Interdit pour les usages agricoles en France depuis 2018, l’insecticide acétamipride est au cœur d’une proposition de loi déposée le 2 février 2026 par le sénateur de Haute-Loire Laurent Duplomb (Les Républicains). Le texte vise à réautoriser la substance pour certaines filières agricoles. Cette initiative suscite des réactions d’associations environnementales, d’agriculteurs et de citoyens.

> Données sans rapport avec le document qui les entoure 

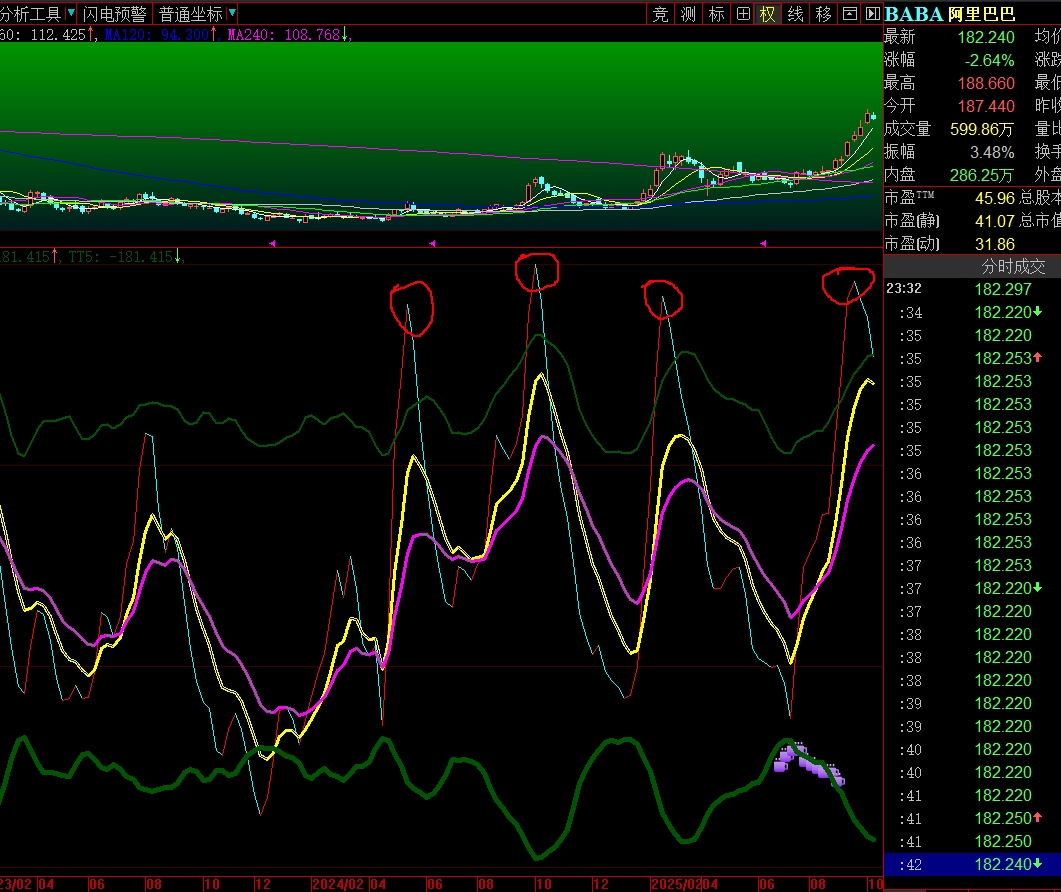Click the 测 (measure) toolbar icon
Viewport: 1061px width, 892px height.
coord(688,14)
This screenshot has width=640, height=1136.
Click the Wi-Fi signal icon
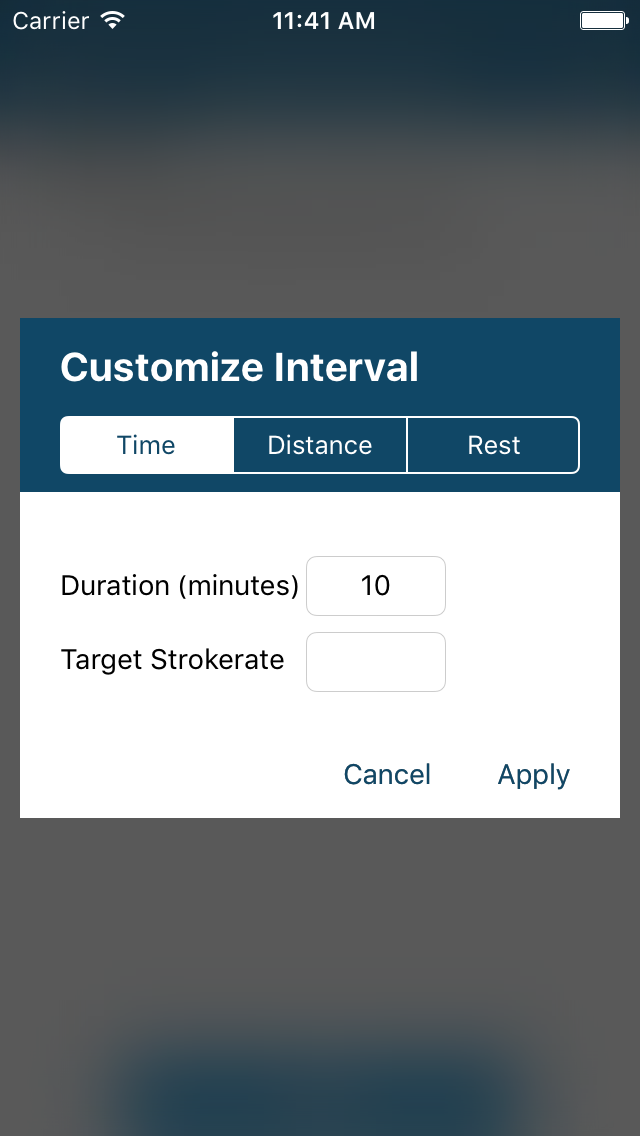coord(110,19)
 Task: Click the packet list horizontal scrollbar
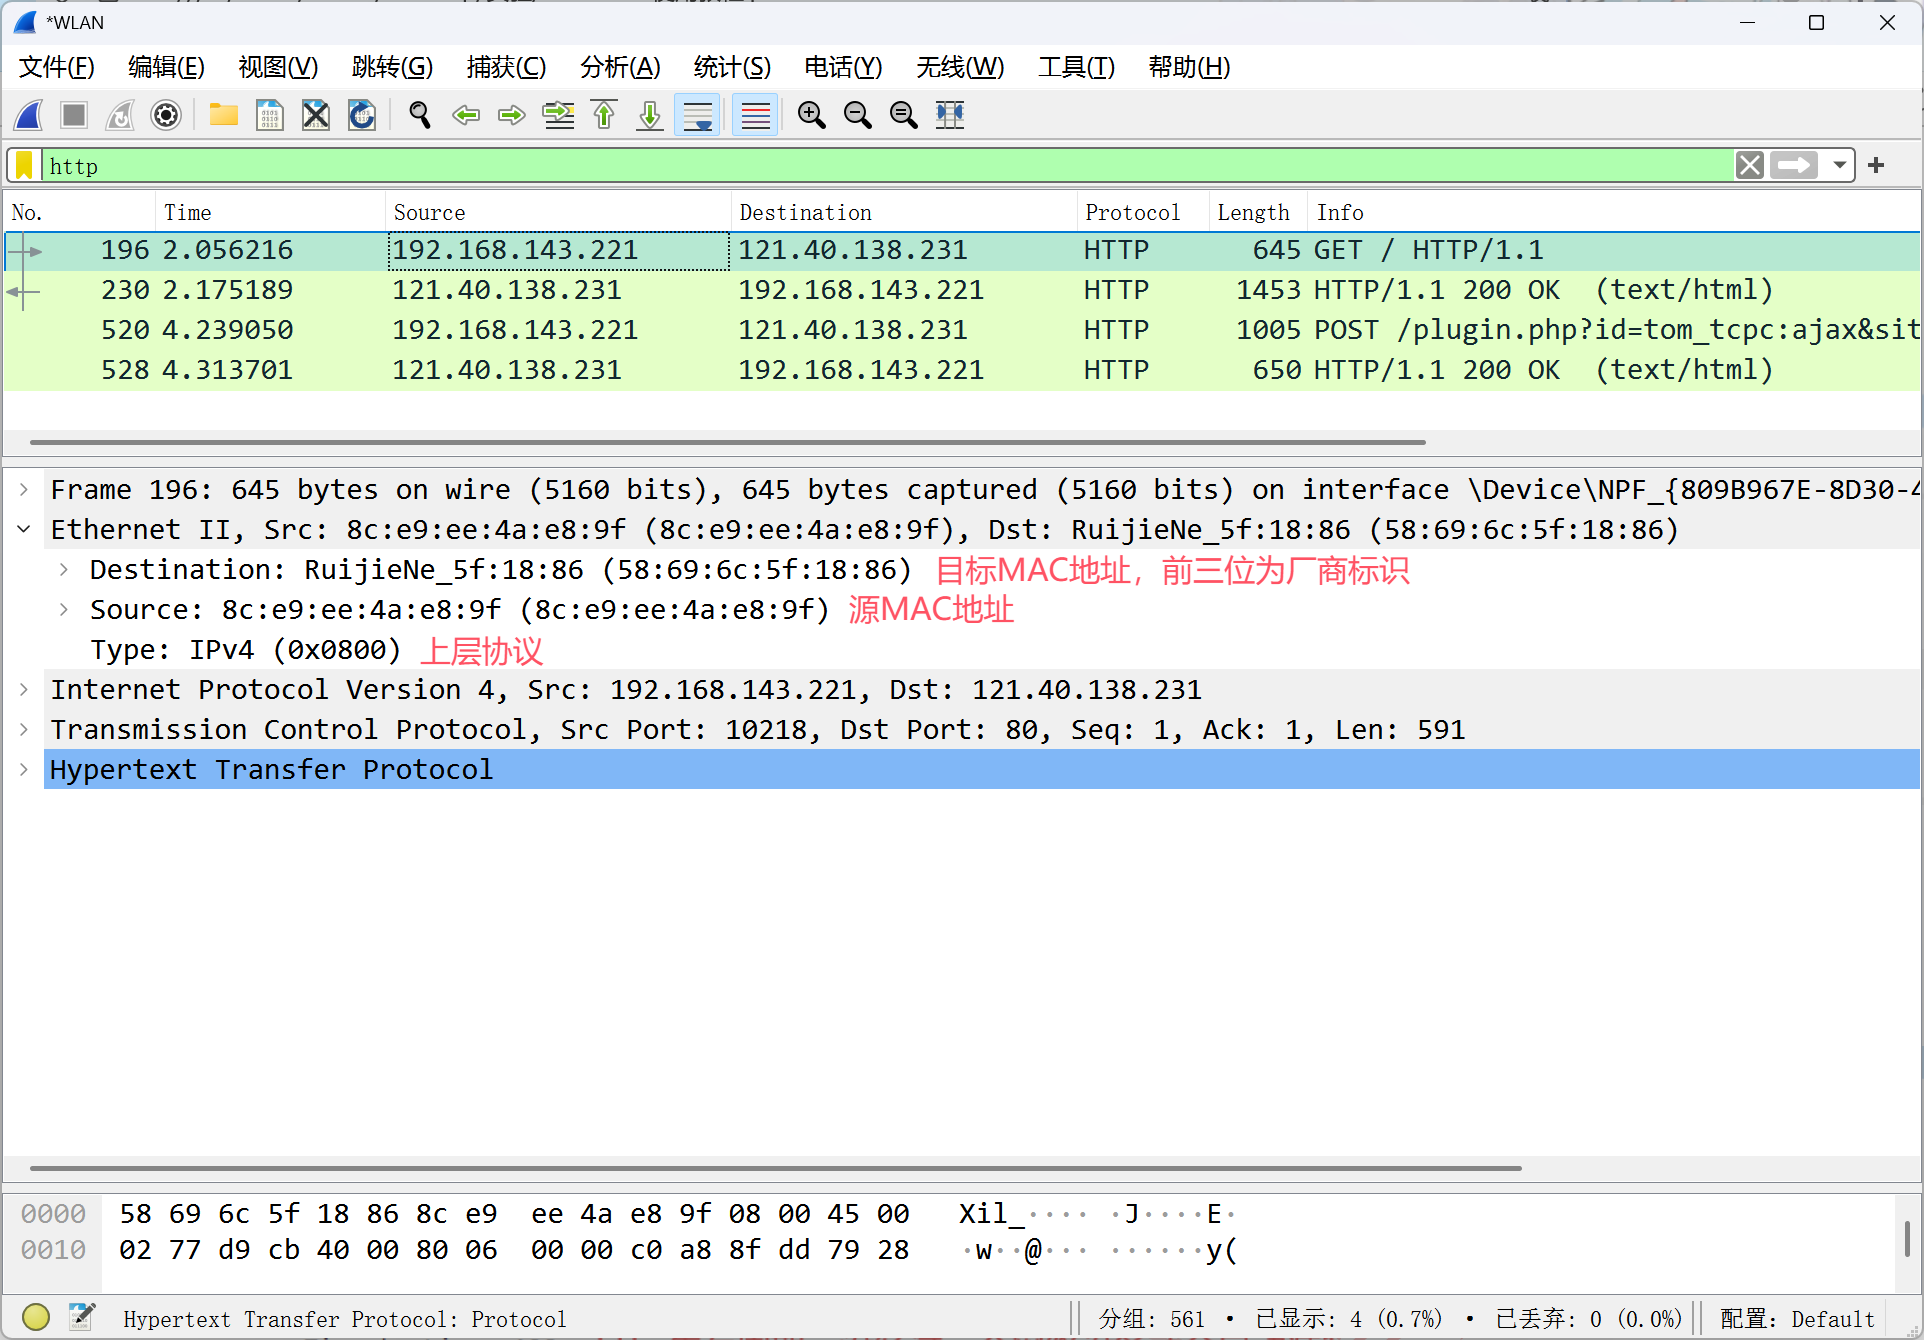(x=727, y=441)

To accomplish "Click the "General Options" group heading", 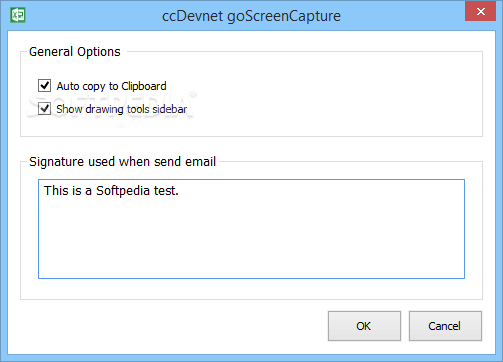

Laurent Duplomb affirme qu’« aucune étude sérieuse n'a démontré que cette molécule était cancérigène » et soutient que des agences indépendantes auraient établi qu’elle n’était « ni dangereuse pour l’Homme ni dangereuse pour l'environnement ». Il déclare également : « On est en France en train d'interdire des molécules qui sont autorisées en Europe, avec des agences indépendantes qui ont démontré que cette molécule n'était ni dangereuse pour l'Homme ni dangereuse pour l'environnement ».
Les agences sanitaires ne concluent toutefois pas à l’innocuité de la substance. Si aucun lien de causalité n’est établi à ce jour entre l’acétamipride et le cancer, l’Autorité européenne de sécurité des aliments (Efsa) a récemment abaissé la dose de référence aiguë pour l’être humain à 0,005 mg/kg de poids corporel, contre 0,025 mg/kg auparavant, en raison d’« incertitudes majeures » concernant ses effets neurodéveloppementaux. L’agence a indiqué le 13 février que des « incertitudes identifiées dans le jeu de données incomplet relatif à l’évaluation du potentiel DNT [neurotoxicité développementale] de l’acétamipride » subsistaient et a souligné la nécessité d’obtenir davantage de données pour permettre « une évaluation appropriée des dangers et risques ».
L’acétamipride appartient à la famille des néonicotinoïdes, des insecticides systémiques qui se diffusent dans l’ensemble de la plante et agissent sur le système nerveux des ravageurs. Des études scientifiques documentent des effets sur les insectes, les organismes aquatiques et certains mammifères. En 2022, dans le cadre d’une autorisation de mise sur le marché d’un produit anti-termites, l’Agence nationale de sécurité sanitaire de l’alimentation, de l’environnement et du travail (Anses) évoquait la « forte toxicité de l’acétamipride pour les organismes aquatiques et terrestres ». Interrogée, l’Anses a précisé ne pas disposer de données récentes d’évaluations d’efficacité et de risques pour des usages agricoles, n’ayant pas traité de demande d’autorisation depuis l’interdiction française.
La substance reste autorisée au niveau européen dans le cadre du règlement CE n°1107/2009 et est approuvée jusqu’en 2033. Un précédent texte porté par Laurent Duplomb avait été partiellement censuré par le Conseil constitutionnel en août 2025, au motif d’un encadrement jugé insuffisant au regard du droit de vivre dans un environnement équilibré et respectueux de la santé.
Concernant les résidus dans le miel, l’Efsa a proposé de relever la limite maximale à 1 mg/kg, estimant que ce niveau ne présenterait pas de risque pour les consommateurs. Toutefois, ce seuil n’a pas été adopté à ce stade, plusieurs États membres s’y étant opposés en invoquant le caractère neurotoxique de la substance.
Des chercheurs rappellent que le fait qu’une molécule soit considérée comme « moins toxique » que d’autres néonicotinoïdes ne signifie pas qu’elle soit dépourvue de toxicité. Comme l’a indiqué une spécialiste interrogée le 11 février : « L’acétamipride est un insecticide, il est donc destiné à tuer des insectes ».